Amidst the rapid trend of buying beauty products online due to the availability of variety in one place without transport and more offers, brands need to maintain a good image in front of customers. To tackle this issue, we proposed to make a sentiment analysis model that highlights the positive and negative aspects of products that these brands can use to understand the problems of their customers and give them a better experience. For this experiment, we used web scraping tools like BeautifulSoup and Python to get more than 9000 primary data and further preprocessed and labeled them according to the needs of the project objectives before preprocessing. Decision tree algorithms are the most preferred one in many data mining applications and they are basically tree like structures where internal nodes depict the decisions and the leaf nodes represent the class labels. Overfitting is the main issue of this algorithm due to depth or noise in the dataset. Therefore its extension called Random forests is more preferred as the randomness of the model reduces the overfitting of the models and improves generalization. It is also more suitable at capturing noise than decision trees, which is important for the application of sentiment analysis where data scraping has been used. This is due to the inaccuracies that occur in user input data or system translation faults.
Amazon reviews were scraped on Google Colab, with the NVIDIA T4 Tensor Core GPU. The Application Programming Interfaces (APIs) include Requests, BeautifulSoup, and DataFrame. Requests API was used to send HTTP requests, and retrieve content from the listed URLs. In order to parse the retrieved HTML content and extract specific elements, BeautifulSoup API was used. This data was manipulated and converted into a CSV (commaseparated values) file with the DataFrame API provided by the Pandas library.

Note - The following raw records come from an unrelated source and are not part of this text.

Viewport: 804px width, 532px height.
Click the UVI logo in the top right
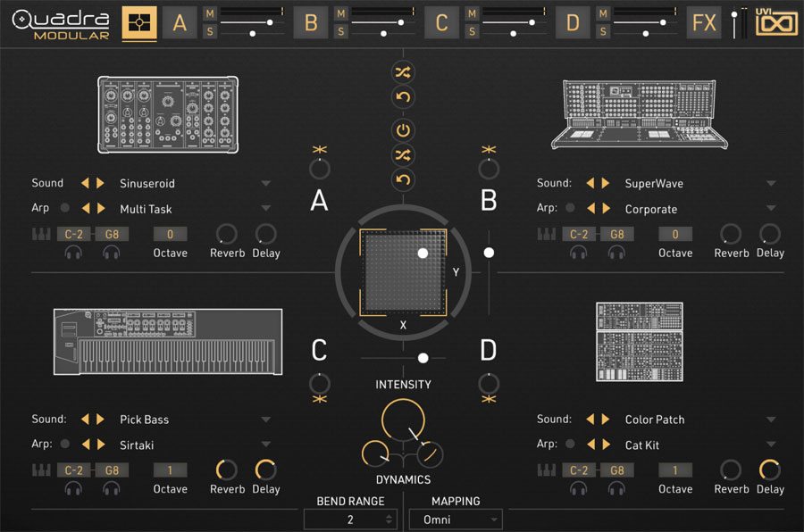(776, 23)

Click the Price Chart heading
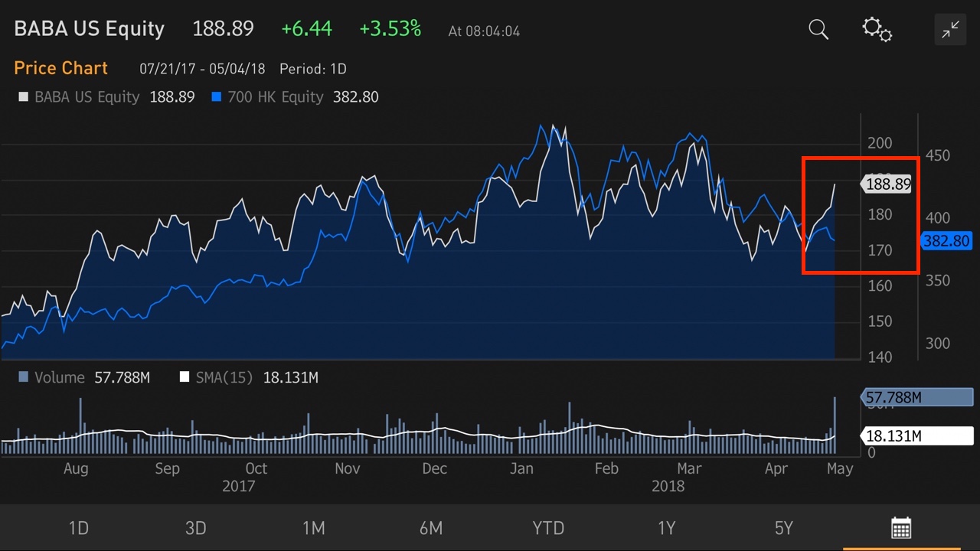[x=61, y=68]
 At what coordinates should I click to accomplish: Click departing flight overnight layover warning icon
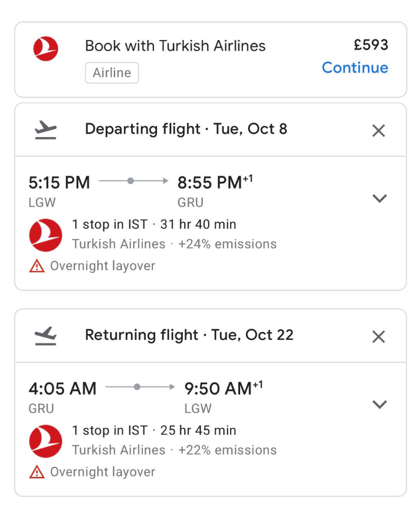pos(36,266)
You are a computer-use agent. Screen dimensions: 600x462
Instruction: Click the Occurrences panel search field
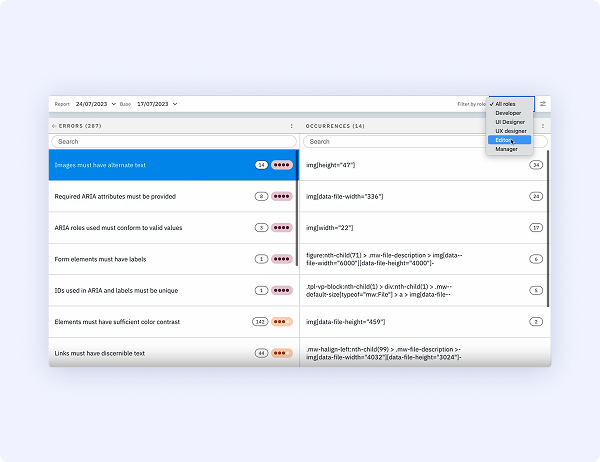tap(425, 142)
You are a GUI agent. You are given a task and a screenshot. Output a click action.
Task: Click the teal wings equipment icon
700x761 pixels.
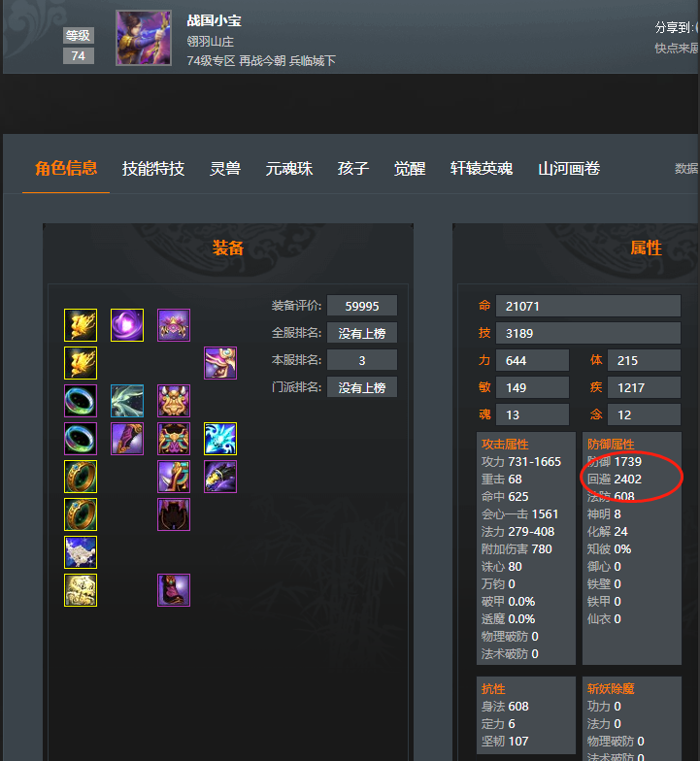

The scraped data is divided into 70% training data and 30% testing data. 9289 Reviews from a total of 77 Nivea products were scraped from https://www.amazon.ae/.
Upon retrieving the CSV file, further manipulations and models were implemented in Jupyter Notebooks. API’s from NLTK, and Scikit-learn were used. The NLTK API provided tools for Natural Language Processing such as stemming, lemmatization, and removal of stop words. Scikitlearn provided various functionalities for the preprocessing of data, splitting into training and testing dataframes, classification, cross-validation, and methods for model evaluation.